= Chess scoring =

System of points scoring in the game of chess

In chess, by far the most common scoring system is 1 point for a win, ½ for a draw, and 0 for a loss.

A number of different notations are used to denote a player's score in a match or tournament, or their long-term record against a particular opponent.

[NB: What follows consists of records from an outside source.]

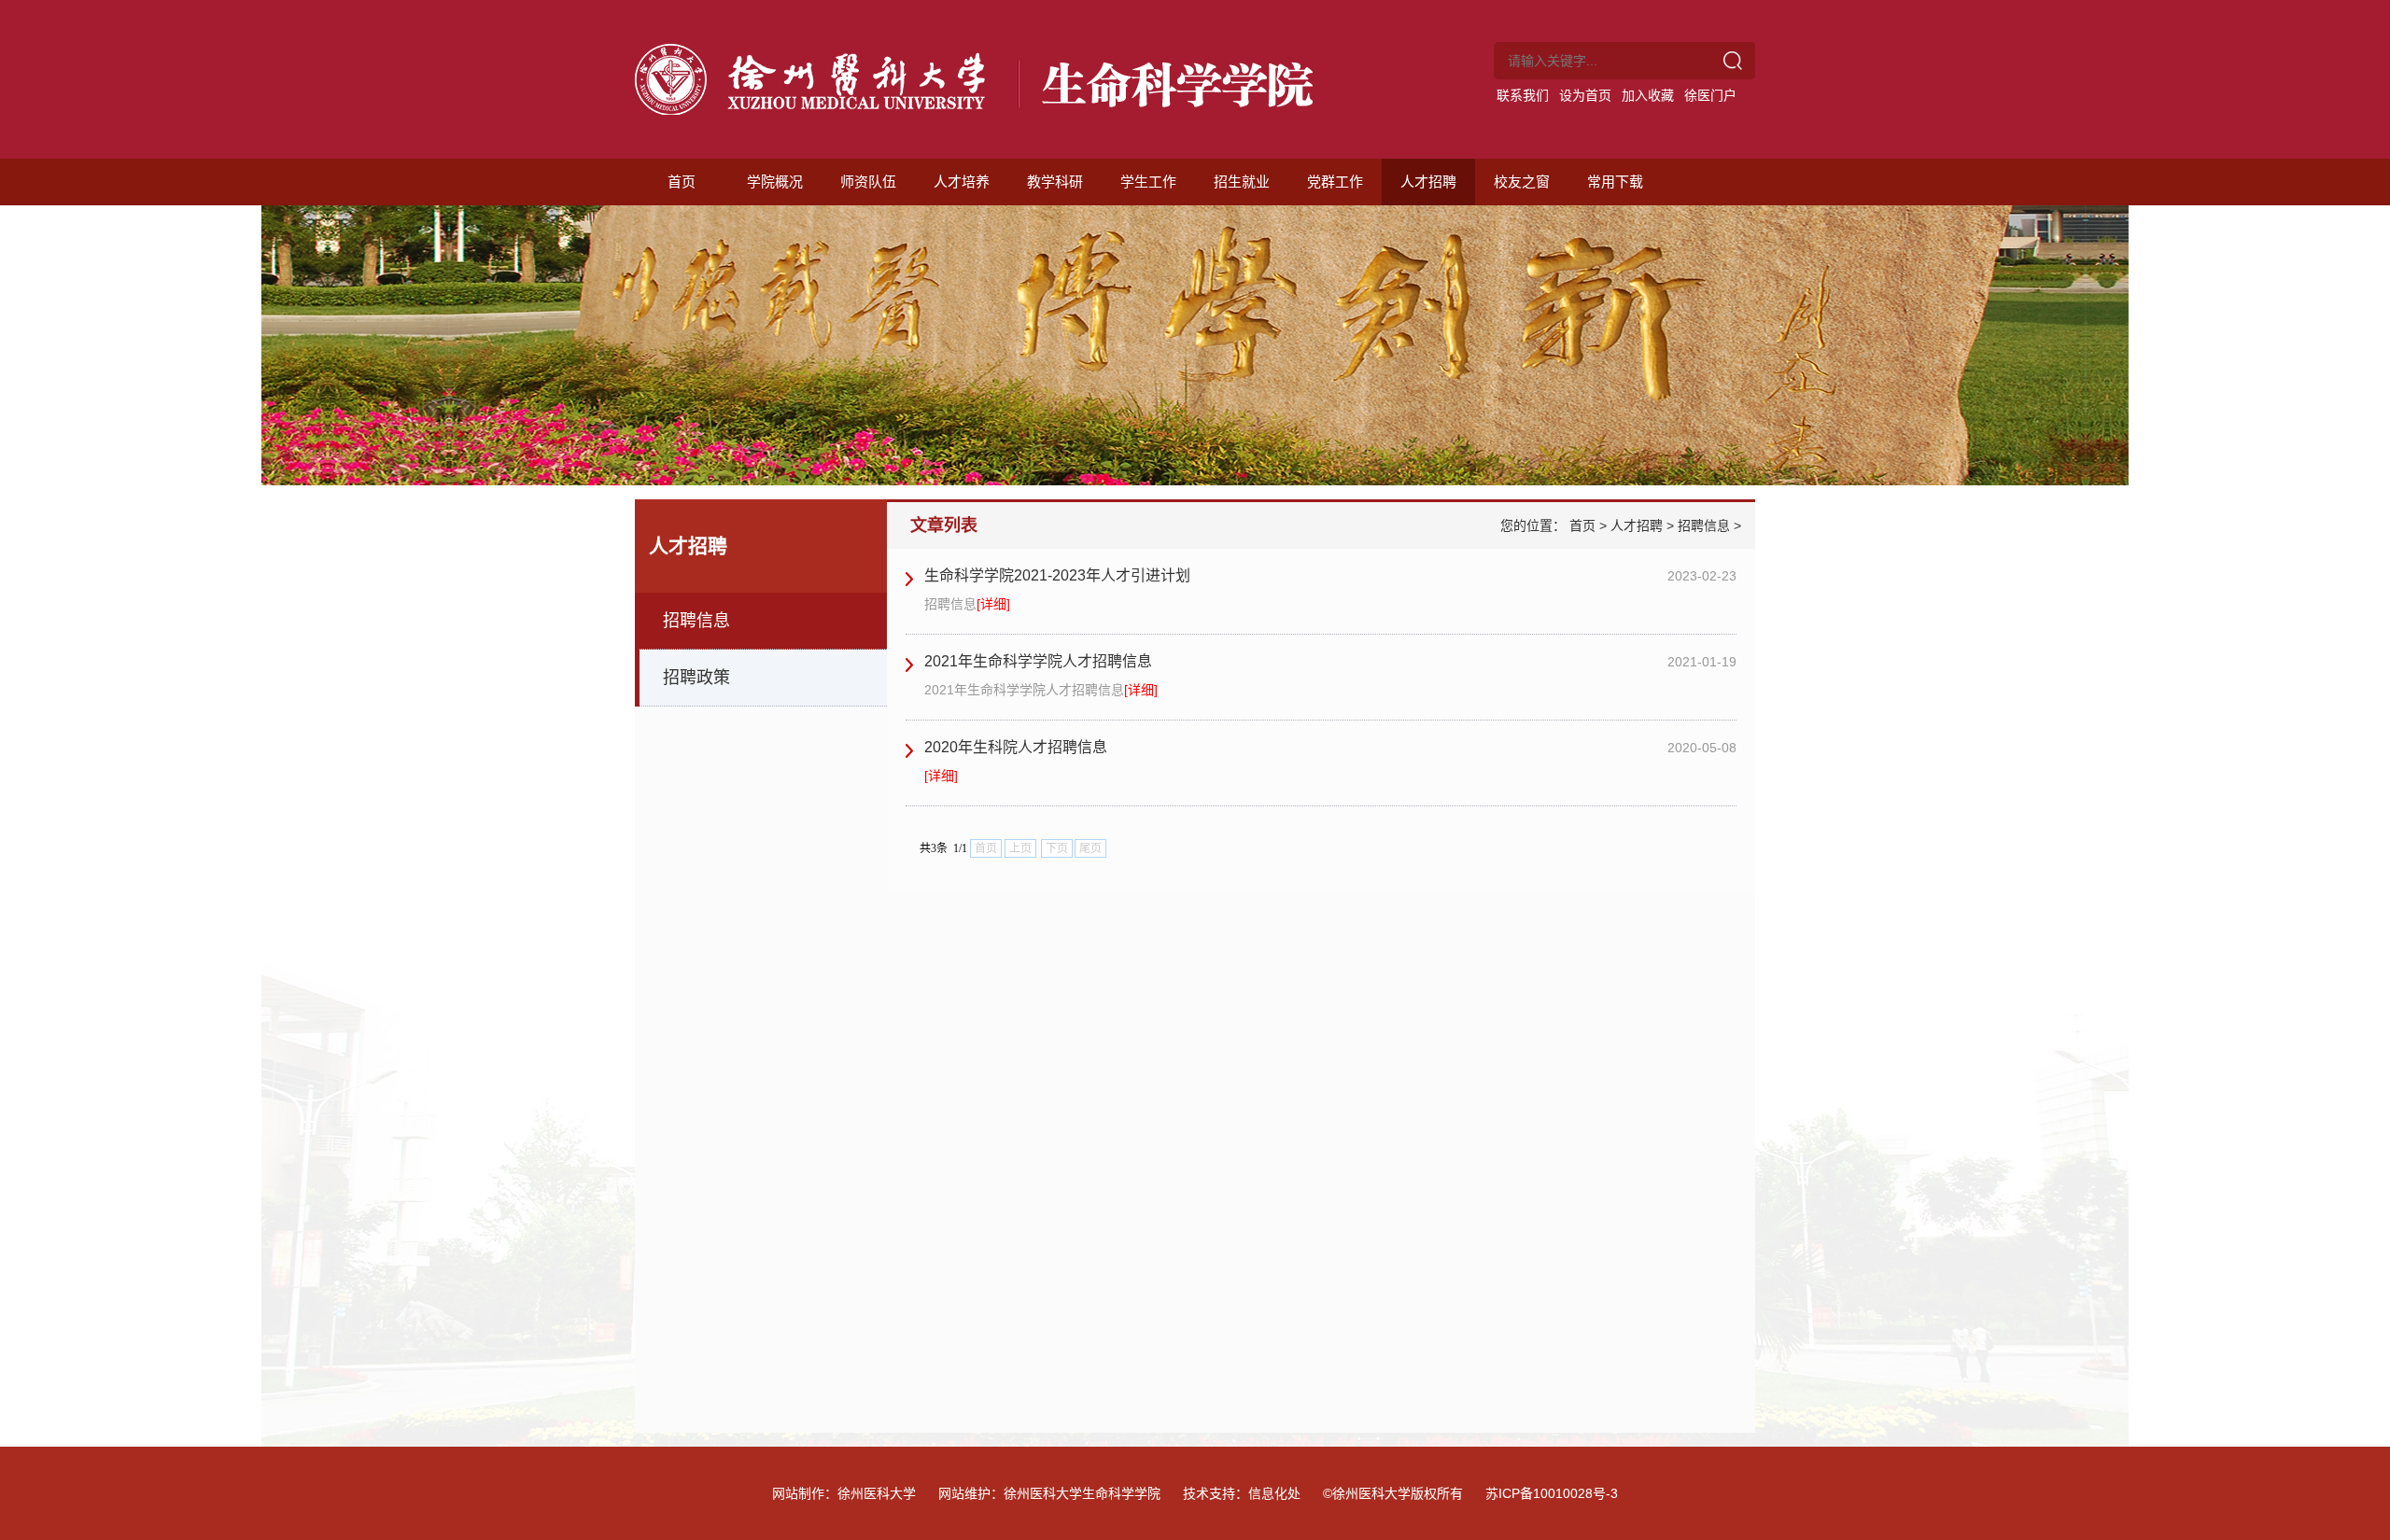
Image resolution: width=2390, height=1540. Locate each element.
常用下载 (1615, 181)
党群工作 (1335, 181)
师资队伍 (868, 181)
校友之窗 (1522, 181)
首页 (682, 181)
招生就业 (1242, 181)
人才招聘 (1428, 181)
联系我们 (1523, 95)
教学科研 (1055, 181)
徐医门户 (1710, 95)
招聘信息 (696, 620)
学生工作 (1148, 181)
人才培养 (962, 181)
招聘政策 (696, 677)
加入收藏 (1648, 95)
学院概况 (775, 181)
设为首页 (1585, 95)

The most common are:

| Format | Meaning | Example |
| A/B | Points scored (A) out of games played (B) | "... Fabiano Caruana, is second, with 7.5/11." |
| A–B | Points for (A) – points against (B) | "Fischer won the tournament... with a score of 18½–4½". The games played is the sum of the "for" and "against" scores, so in this case, Fischer scored 18½ points from 23 games played. |
| +W −L =D | W wins, L losses, D draws | "Fischer 6.5/9 (+5 −1 =3)", meaning Fischer scored 5 wins, 1 loss and 3 draws for a total of 6.5 points out of 9. |
| +A or −A | Number of wins minus number of losses | "Fabiano came into the final round on an unbeaten +4". This refers to Caruana scoring 7 points in the first 10 rounds of the FIDE Grand Swiss Tournament 2021, which meant 3 points were scored against him, and 7 minus 3 is equal to +4. |

==Less common systems==
- Occasionally, in a match between two players in which draws do not count, the number of draws may be omitted, or mentioned separately. For instance, the World Chess Championship 1978 was won by Anatoly Karpov by a score of 6 wins to 5, with draws not counting. The match score is usually given as "6–5", or "6–5 with 21 draws".

- Sometimes a Three points for a win system is used: 3 points for a win, 1 for a draw and 0 for a loss. This is usually shown as the number of points from number of games played, for instance "10 points from 6 games" for 3 wins, 2 losses and 1 draw.